Cette dynamique budgétaire n’a toutefois pas fait oublier aux sénateurs, à droite notamment, les inquiétantes évaluations du niveau des élèves de 4e en français et en mathématiques. Max Brisson (LR) est allé jusqu’à dire que le groupe LR n’était « pas satisfait des lignes directrices » de ce budget. « Nous attendons une vision pour notre école, une redéfinition de ses missions et non pas seulement des crédits en hausse. Je m’étonne, face aux milliards affichés, qu’une réforme structurelle ne soit pas annoncée pour rompre avec le verticalisme d’un système à bout de souffle et remettre en cause son organisation », s’est exprimé le sénateur des Pyrénées-Atlantiques. « Tel Sisyphe, dans la mythologie grecque, le gouvernement pousse des moyens budgétaires conséquents, 12 milliards d’augmentation depuis 2017, mais pour des résultats très peu probants. La pierre finit toujours par retomber », a mis en garde la centriste Annick Billon.
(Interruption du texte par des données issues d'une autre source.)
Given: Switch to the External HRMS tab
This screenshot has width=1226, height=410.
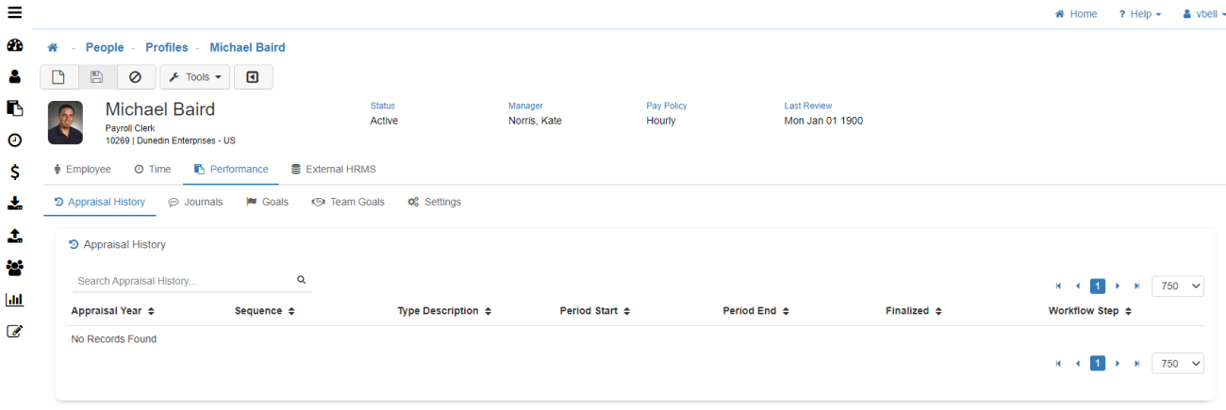Looking at the screenshot, I should (333, 170).
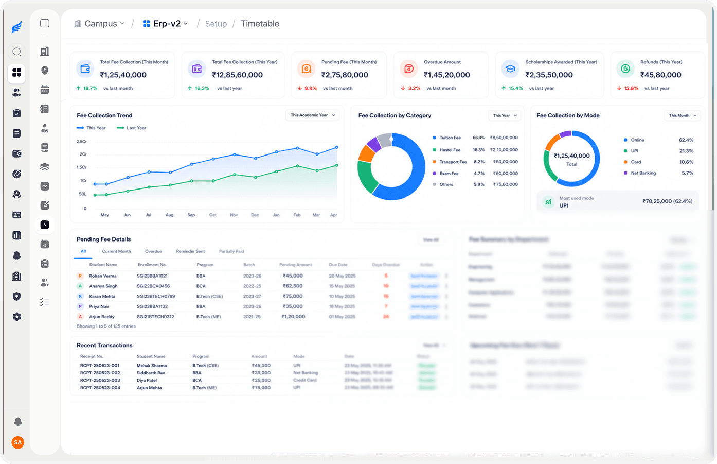
Task: Click the search magnifier icon in left rail
Action: (17, 51)
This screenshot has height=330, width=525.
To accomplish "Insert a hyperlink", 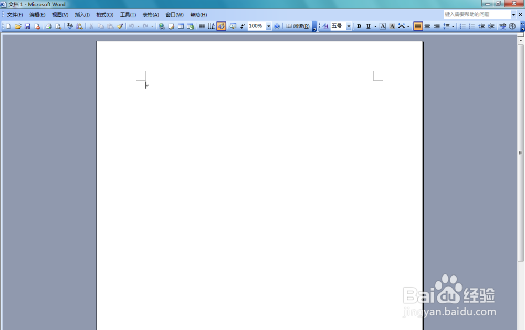I will [x=162, y=26].
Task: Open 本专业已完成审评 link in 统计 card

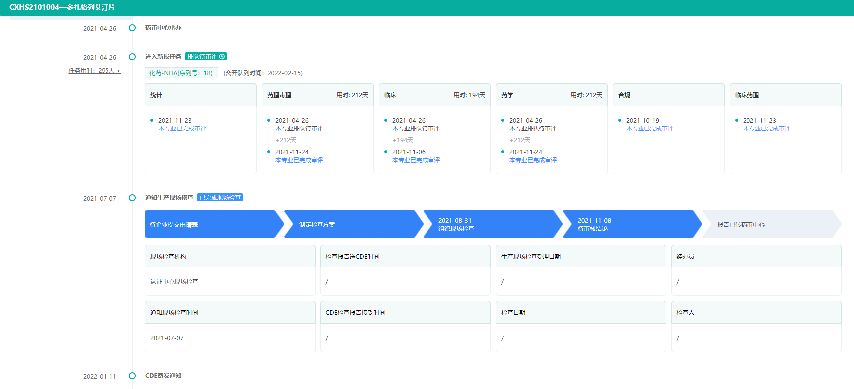Action: pos(182,129)
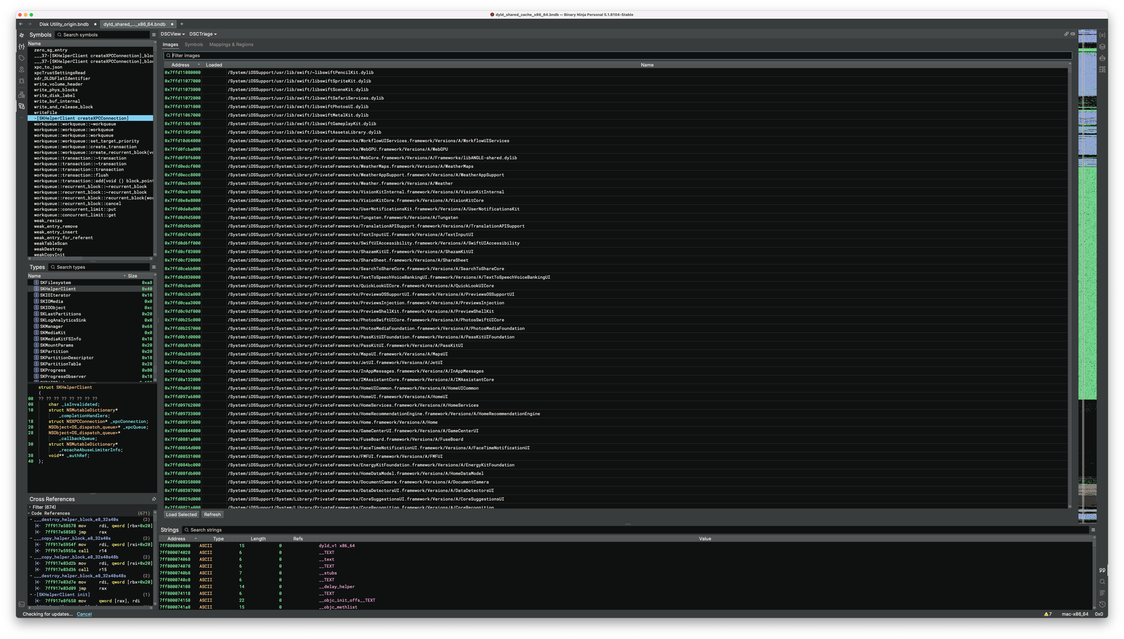
Task: Click the Load Selected button
Action: click(181, 514)
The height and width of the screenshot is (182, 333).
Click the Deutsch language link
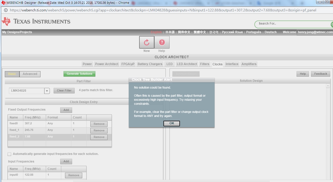(x=270, y=32)
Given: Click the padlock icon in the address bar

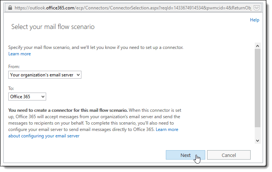Looking at the screenshot, I should 11,8.
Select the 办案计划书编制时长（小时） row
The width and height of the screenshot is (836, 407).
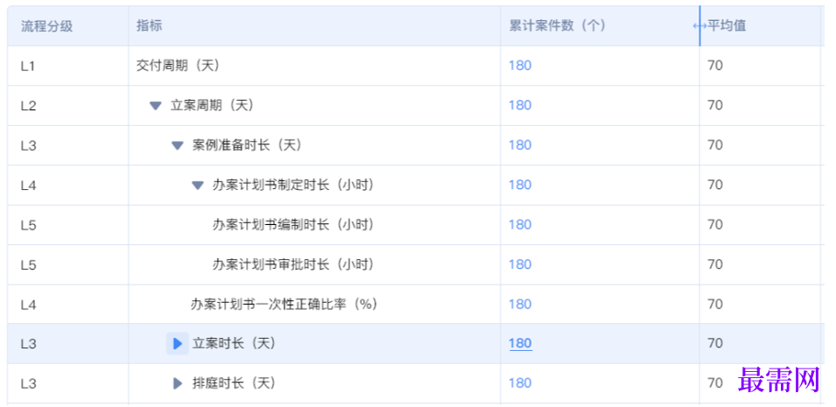pos(293,225)
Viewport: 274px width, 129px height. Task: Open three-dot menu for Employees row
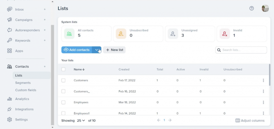(x=263, y=102)
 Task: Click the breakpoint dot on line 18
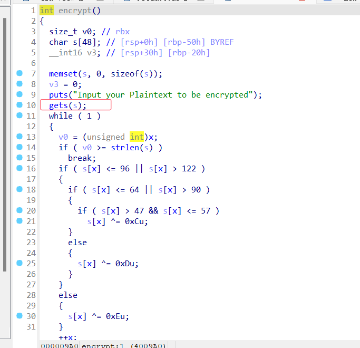point(20,189)
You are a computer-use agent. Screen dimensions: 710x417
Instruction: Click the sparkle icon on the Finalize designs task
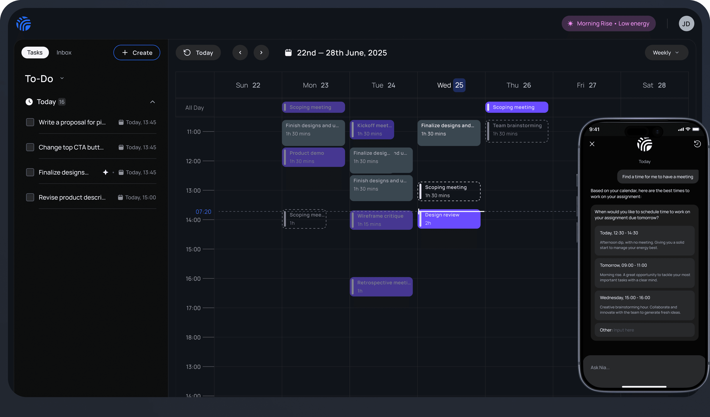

Si Gabriel Attal a maintes fois annoncé que l’Education nationale mettrait « le paquet » sur la maîtrise des savoirs fondamentaux, les sénateurs attendent désormais des « actes ».
2 190 postes supprimés
La suppression de 2 200 postes dans le primaire et le secondaire, à travers l’abaissement du plafond d’emplois dans ce budget, a également été critiquée de toutes parts. Pour de nombreux groupes, le gouvernement avait là l’occasion de profiter de la baisse des évolutions démographiques à l’œuvre pour abaisser le nombre d’élèves par classe, en maintenant le nombre d’enseignants.
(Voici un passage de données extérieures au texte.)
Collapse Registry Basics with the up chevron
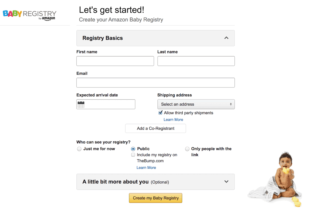The width and height of the screenshot is (315, 215). pyautogui.click(x=226, y=38)
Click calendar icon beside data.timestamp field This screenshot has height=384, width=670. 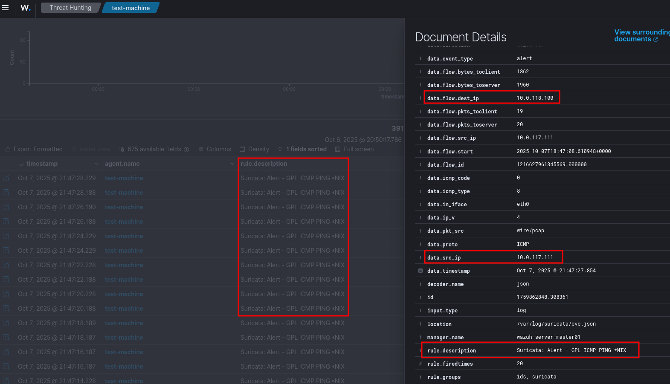(421, 271)
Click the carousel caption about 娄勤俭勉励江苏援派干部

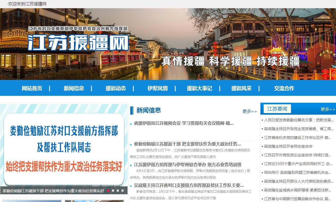coord(53,191)
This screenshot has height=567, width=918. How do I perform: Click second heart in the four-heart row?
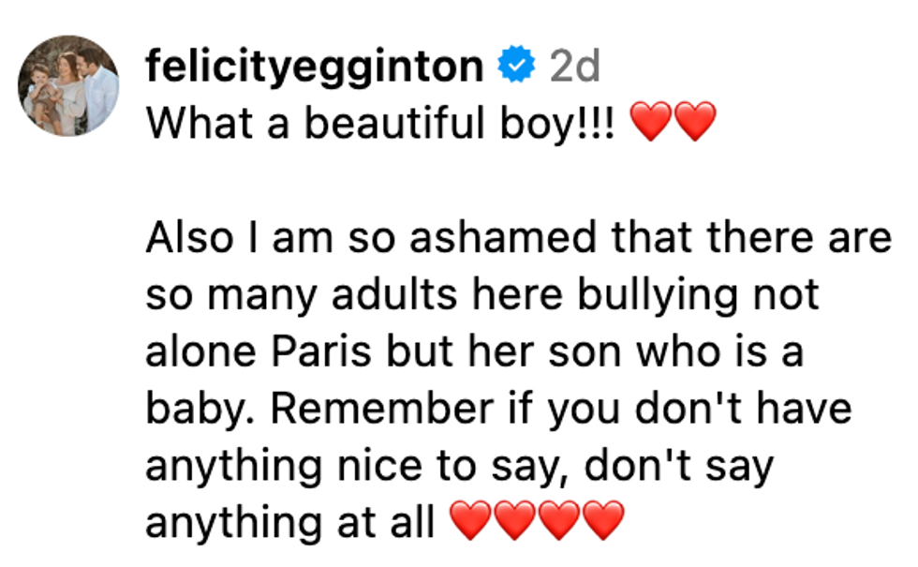pos(515,520)
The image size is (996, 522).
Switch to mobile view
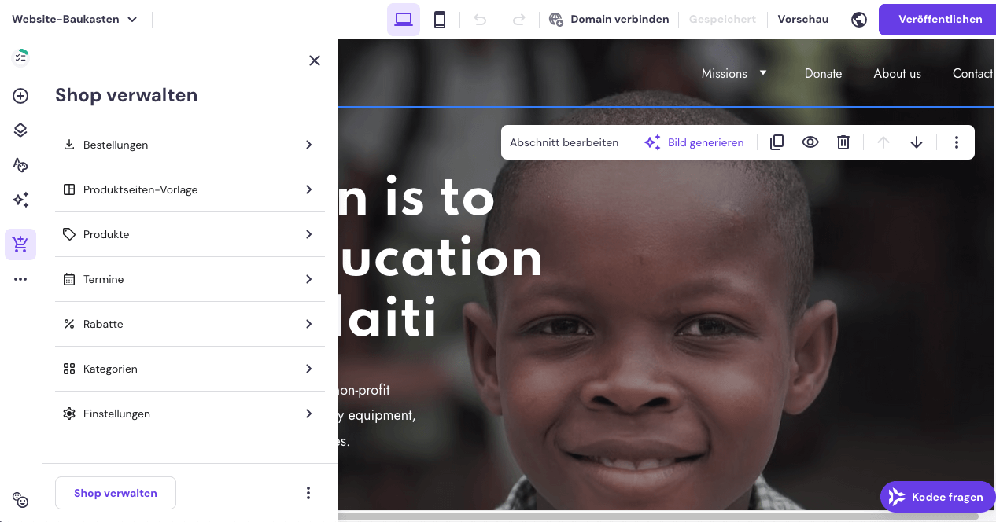point(441,20)
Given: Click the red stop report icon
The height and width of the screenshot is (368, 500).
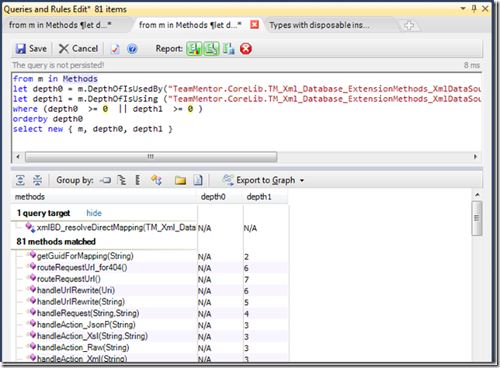Looking at the screenshot, I should (246, 48).
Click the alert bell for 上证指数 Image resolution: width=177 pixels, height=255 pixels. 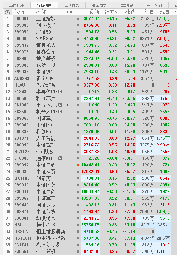point(78,18)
« Ce budget, c’est celui des occasions manquées », a résumé la sénatrice Colombe Brossel. « Un ministre à l’écoute ne justifierait pas une suppression de 2 190 postes par une baisse de la démographie », a également dénoncé l’écologiste Monique de Marco. La fermeture de classes en milieu rural et périurbain est souvent revenue dans les interventions, ces territoires ne bénéficiant pas non plus du dédoublement des classes, réservées aux zones REP +. Ce phénomène génère un « sentiment d’injustice », a relayé le sénateur Olivier Paccaud.
Une attention portée à la médecine scolaire
Des sénateurs ont, une fois encore cette année, alerté sur la grande fragilité de la médecine scolaire. Depuis 2017, on compte soit 30 % de médecins en moins et 11 % d’infirmiers en moins dans le milieu scolaire. Le manque d’attractivité de ces métiers explique en grande partie de déficit de plus en plus important. A l’initiative de la centriste Annick Billon, ou encore des socialistes, les sénateurs ont fléché 30 millions supplémentaires en direction du programme qui les finance.
Autre amendement notable : les sénateurs ont supprimé l’article qui prévoyait la suppression du fonds de soutien au développement des activités périscolaires (FSDAP). Créé en 2013, il incite les communes à mettre en place la réforme des rythmes scolaires, son montant s’élevait à 41 millions d’euros en 2023. Si l’Etat souhaitait réinterroger son action « en faveur de l’accompagnement des communes au déploiement d’une activité périscolaire de qualité », le rapporteur Olivier Paccaud a estimé que sa suppression « sans concertation avec les communes » soit la meilleure manière d’y parvenir.